The battle for reading the proteome: Part 1
Accurately identifying and quantifying proteins has been a long-standing technical challenge. Startups are tackling it with audacious approaches.
What is the proteome?
Just as the genome is the collection of all genes present in an organism, the “proteome” is the collection of all proteins therein. The human proteome, hence, is the complete set of proteins that can be found in the human body.
Why do we need to read it?
Remember the central dogma of biology: DNA → RNA → Proteins. DNA is transcribed into RNA which in turn is translated into proteins.
Reading our genes, through the much popular technology called DNA sequencing allows us to peek at the biological equivalent of the source code.

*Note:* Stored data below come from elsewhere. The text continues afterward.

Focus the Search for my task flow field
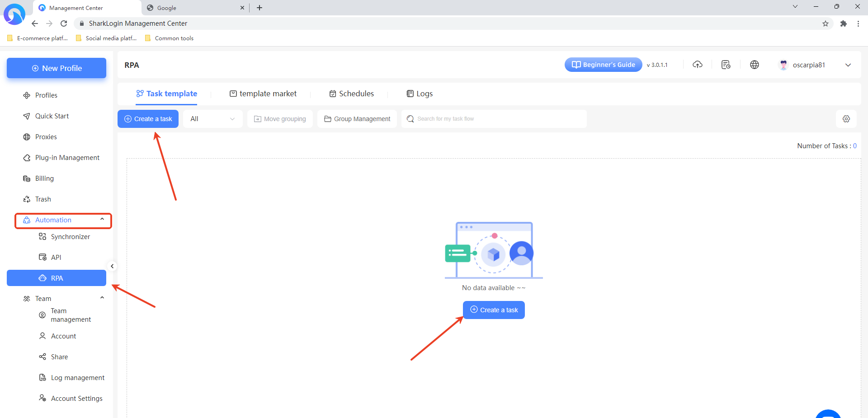 497,119
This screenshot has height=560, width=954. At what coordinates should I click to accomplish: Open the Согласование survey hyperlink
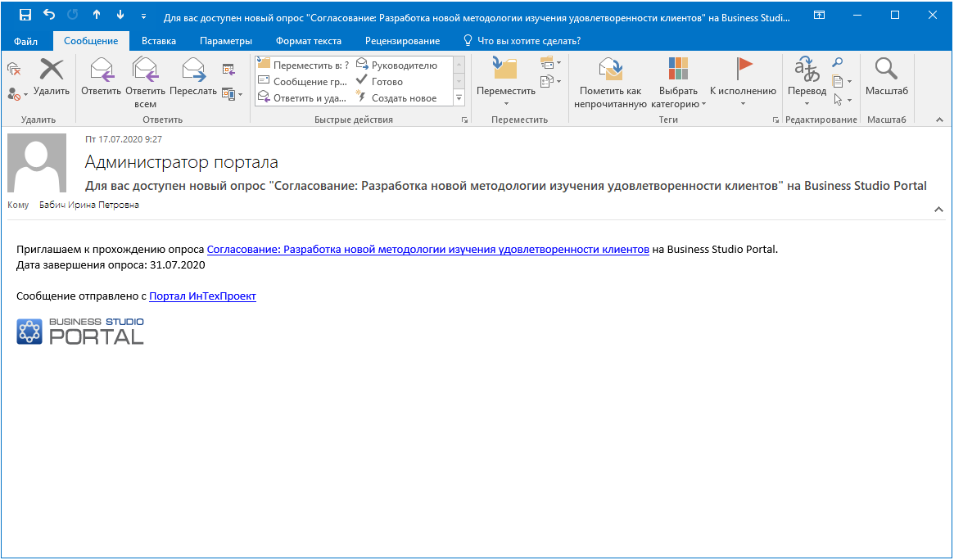[427, 250]
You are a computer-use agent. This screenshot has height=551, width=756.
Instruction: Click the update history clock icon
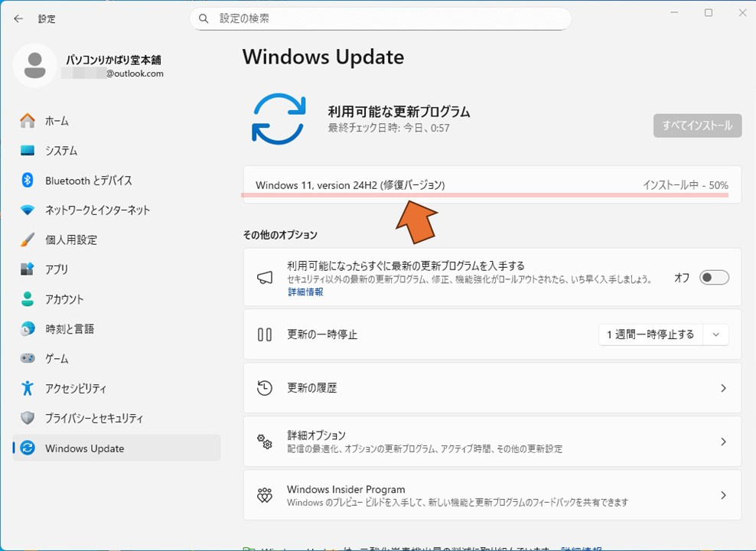[x=265, y=388]
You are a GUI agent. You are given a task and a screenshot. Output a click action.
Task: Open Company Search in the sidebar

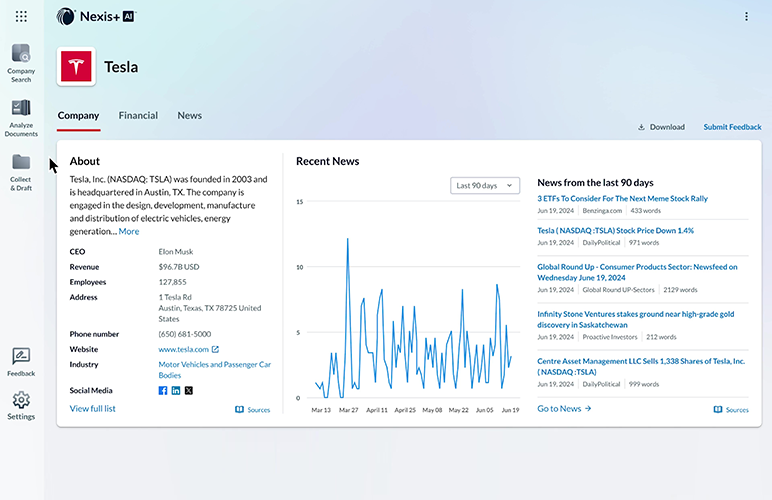[21, 56]
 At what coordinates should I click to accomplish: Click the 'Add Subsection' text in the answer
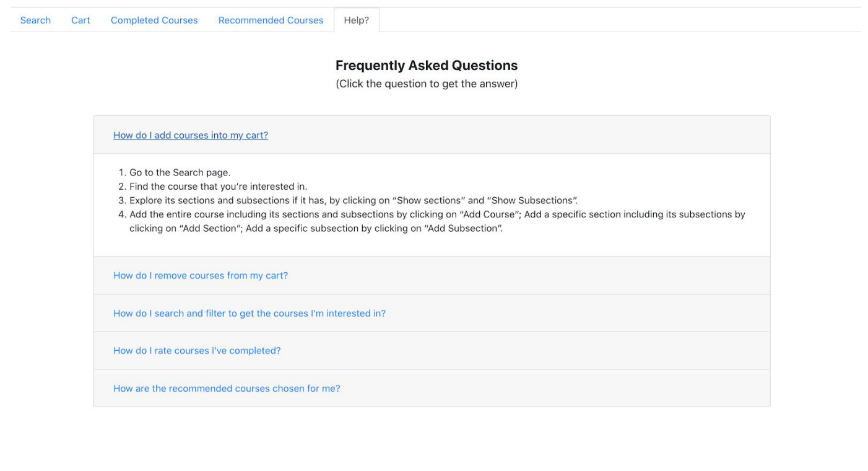point(463,228)
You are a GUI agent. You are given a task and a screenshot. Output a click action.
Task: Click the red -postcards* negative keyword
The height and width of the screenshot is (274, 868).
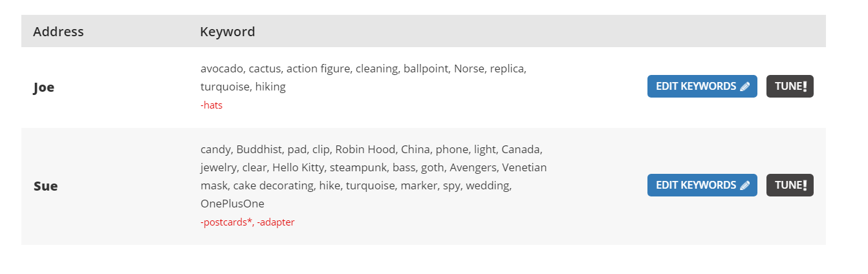click(226, 222)
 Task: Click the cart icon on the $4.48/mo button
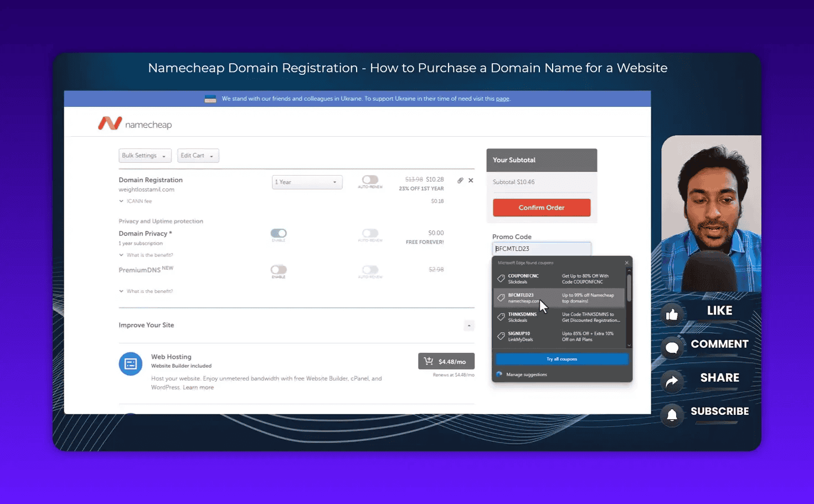pos(429,361)
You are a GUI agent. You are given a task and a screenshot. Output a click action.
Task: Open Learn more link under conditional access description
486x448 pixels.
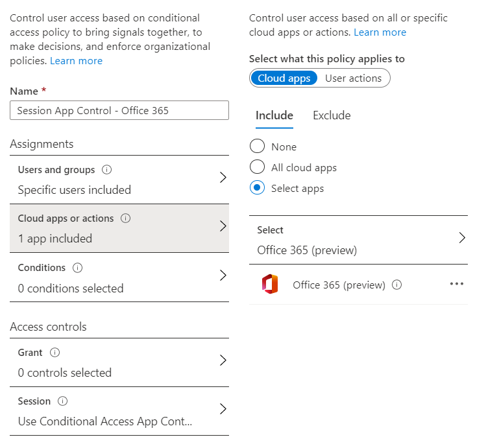coord(76,61)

We can think of it as the instruction set of what was supposed to be. If it was really so simple, reading the source code alone should be able to diagnose all conditions that deviate from “normal” and serve as the singular test for the detection of most diseases or abnormal conditions of health.
As you would guess, it is NOT that simple. Biology is beautifully complex. It turns out that proteins can interact with other proteins, RNA, and DNA to influence how the source code is interpreted. As an example, let us consider a very well-known limitation of genomics: a phenomenon called post-translational modification or PTM. PTMs are chemical modifications made to the protein after it has been “made” or translated from RNA. There is a marked difference in the activity of any protein with and without its PTMs. As a result, DNA-level information doesn’t predict the final levels of abundance of a protein or even what its structure is going to be. Consequently, if reading DNA allows us to know what was supposed to be, reading proteins tells us what actually is.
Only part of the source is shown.